The recent union in Bessemer, Alabama has attracted national attention in the e-commerce giant on labor issues, and has attracted criticism. Bernie Sanders and Representative Andy Levin From Michigan, who serves on the Housing Education and Employment Committee. Earlier this month Washington Post he published a report he called Amazon’s poor security record, and last week The New York Times during the pandemic he examined the company’s Human Resources failures and turnover rate. Jeff Bezos winked at some critics in a letter to shareholders in April, saying Amazon was “The Best Business on Earth” and “The Safest Place to Work on the Earth” (even when it was preparing to leave the Earth) behind). While there are workers protests around Prime Day nothing new, arguably having more teeth this year.
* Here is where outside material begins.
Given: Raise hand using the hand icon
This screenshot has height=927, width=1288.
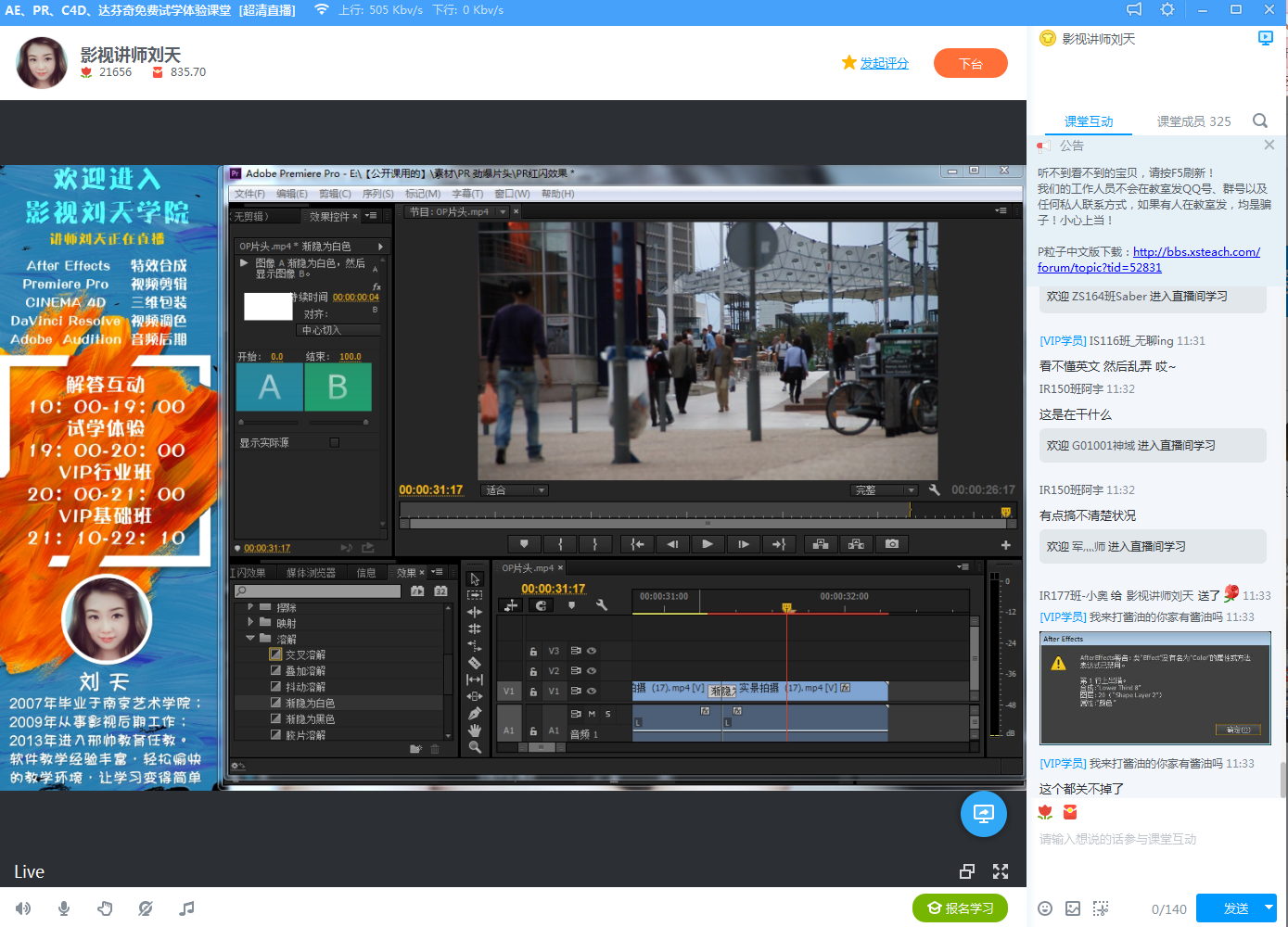Looking at the screenshot, I should click(105, 908).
So while buyers are trying to make some savings this week, several groups across the country are trying to organize a massive and inflated workforce for the company. And they are coming together from multiple angles.

First, Bessemer is living the dream of unionizing the warehouse. After the decision lose union elections in april, retail, wholesale and department store union (RWDSU) challenge results, accusing Amazon of misconduct. The decision of the National Labor Relations Commission is expected immediately. If the hearing officer is in favor of the union, he can re-run the election, even though Amazon has appealed that ruling.

Meanwhile, a more inadequate union unit is operating around Staten Island in New York. It is run by Amazon’s independent workers ’union, which is made up of grassroots workers. Teamsters, in particular, says the logistics worker is the largest union in the country, saying it has something big in the works. “Focusing on a single facility and the weak legal procedures and difficulties in enforcing America are not enough to win against monopoly corporations like Amazon,” said team national team leader Randy Korgan. he wrote in Beauty salon before this week’s annual agreement.

Rebecca Kolins Givan Rutgers, a professor of labor relations, says that any group organized on Amazon, big or small, has great difficulties. The company’s tremendous tactics were on display in Bessemer: $ 375 an hour for union consultants, a month-long messaging campaign scattered across multiple communication channels, and the ability to change. traffic patterns on a whim. “Amazon has the law and billions of dollars in its favor,” Givan says. “Thinking in creative ways to deal with these challenges is just a good thing” for the organizers.

The 118-year-old 1.4 million-member Teamsters union has the resources and experience on its side. But Christian Smalls, a former Staten Island assistant collaborator, believes Amazon needs a non-traditional approach. Last year Amazon released Smalls after leading a protest to denounce the company’s Covid-19 response. Then meeting notes were leaked Smalls, who is black, called Amazon’s chief advisor who calls him “not smart or articulate” and showed his intention to become “the face of the entire union / organizer movement” for Smalls to eat into the company. He helped create the Essential Workers Congress, an annual working group that supports the Amazon Union on the Staten Island album.